The 1980 election was no different, and I remember it as though it happened yesterday. The voting booths were made of wood back then, with cloth curtains and metal curtain rings. The wood was walnut and the drapes were blue. I can even remember the smell. And while the words she used to explain to me the importance of voting escape me, I’ll never forget what she said before she disappeared behind the curtain:
“In here, no man can tell me what to do.”
That’s always stuck with me, and I was reminded of it when I saw a report about MAGA wives being afraid to ditch trump because of what their husbands and friends might think. I know that a lot of us have MAGA women in our lives, and I want to encourage you to remind them that their vote is secret. That no one can tell them how to vote. Go ahead and be outwardly MAGA when you’re around friends and family, but when you get in that voting both - you can do the right thing.
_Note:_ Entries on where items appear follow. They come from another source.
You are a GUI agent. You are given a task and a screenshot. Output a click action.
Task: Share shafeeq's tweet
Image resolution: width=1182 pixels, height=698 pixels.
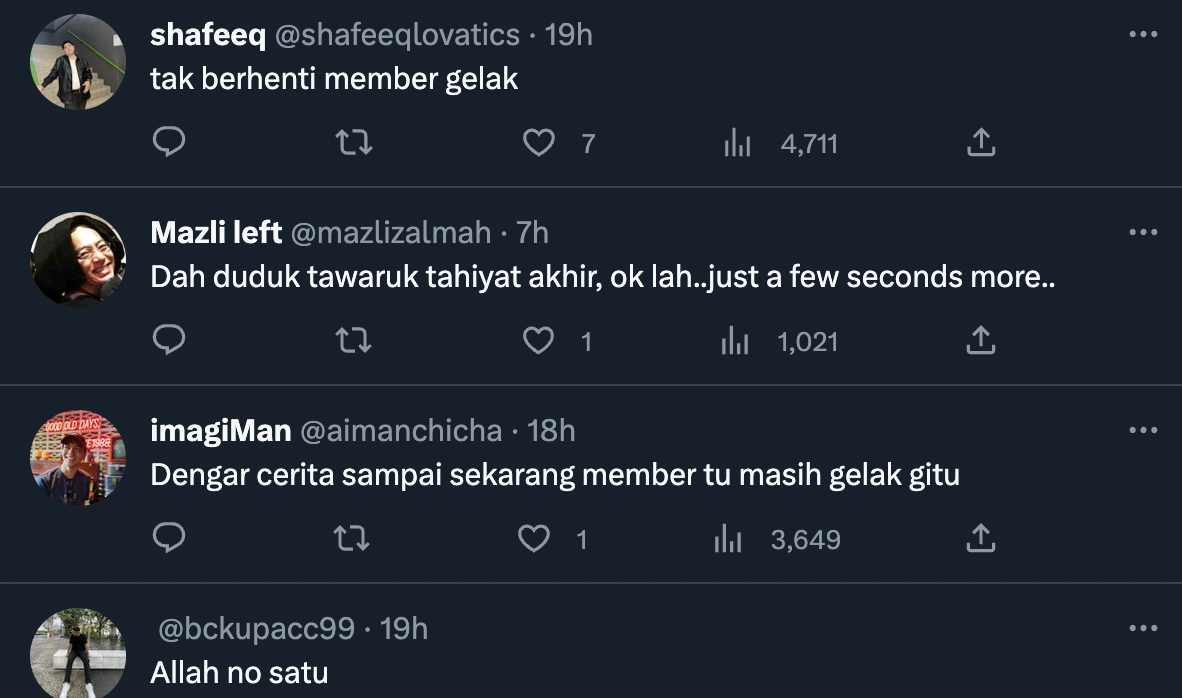click(x=981, y=143)
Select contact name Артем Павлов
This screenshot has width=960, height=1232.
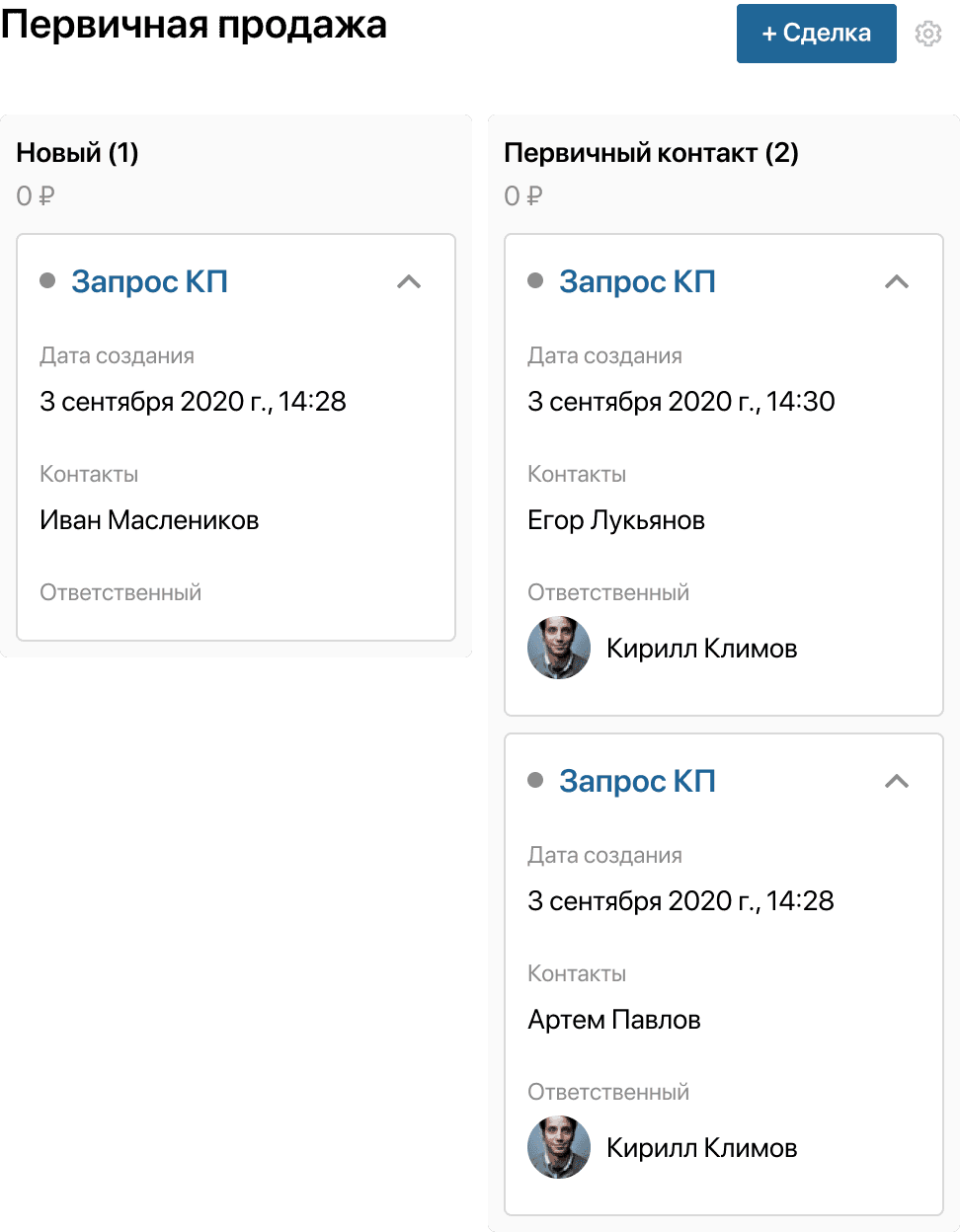click(614, 1020)
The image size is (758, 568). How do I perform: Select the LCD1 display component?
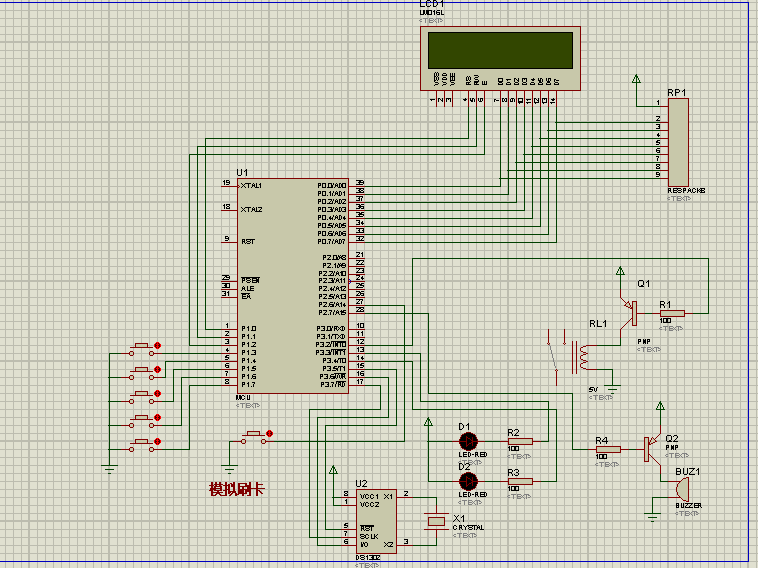pos(500,48)
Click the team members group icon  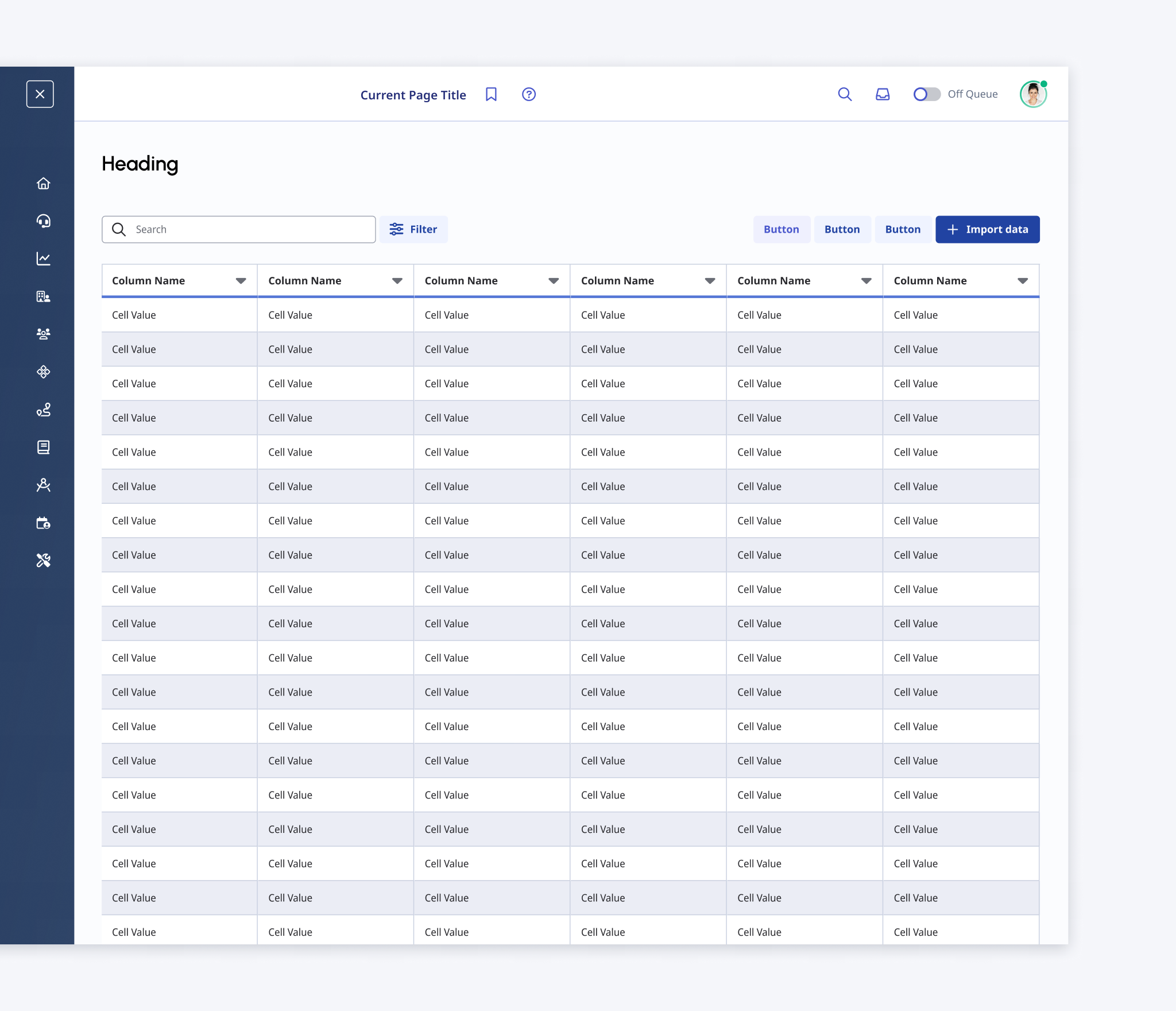click(43, 334)
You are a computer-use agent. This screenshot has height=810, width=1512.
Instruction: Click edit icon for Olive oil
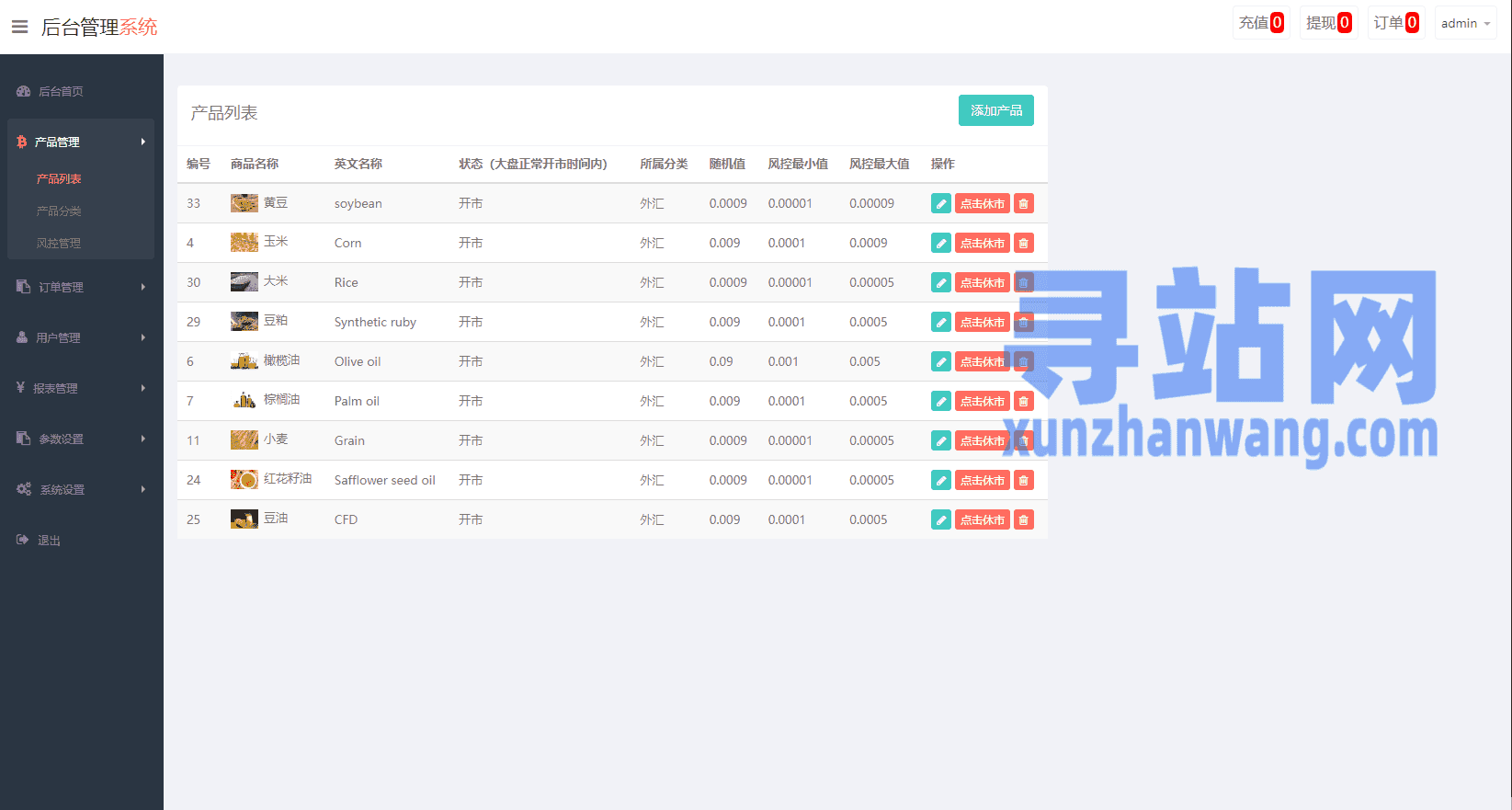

It’s well-known that the most effective GOTV (Get Out The Vote) tool is to speak to people in your community about voting who you know personally. So I say get out there and talk to the republican women in your life, and remind them that in that voting booth, no one can tell them what to do.
~AG
Back in 2020, I replied to a guy on twitter who got all up in his Christian supremacy and stated to the world why his wife was happily voting as he instructed her to do.
AG, your story about your mom reminded me of that post, and my reply is now my pinned tweet:
Dear Mrs. Sumpter,
Your vote is yours and yours alone. You are not chattel, and voter intimidation and/or coercion is a crime.
If you vote in kind, great; if not, that’s great, too.
There are reasons your vote is private, and your husband is one of them.
Oh my. The memories! My mom was a voting poll worker for decades in Euclid, Ohio- not far from you. Growing up we knew we would have crockpot chili for dinner on Election Day. Some of my siblings and I carry that tradition on today- even if we early or absentee vote. I also can recall vividly the curtains of the voting booth, the thrill of signing the log under her proud eyes. Mom was a lifelong Democrat, and the most poignant thing I remember about her personal voting record was in 2004 when she was told by the priest at the Catholic Church she attended that she couldn’t vote for John Kerry because of his stand on abortion. It was the last presidential election of her life- and she didn’t vote. I guess she figured that God would know who she voted for, even if no one else would. I will never miss an election, and I will never let someone else tell me how to vote.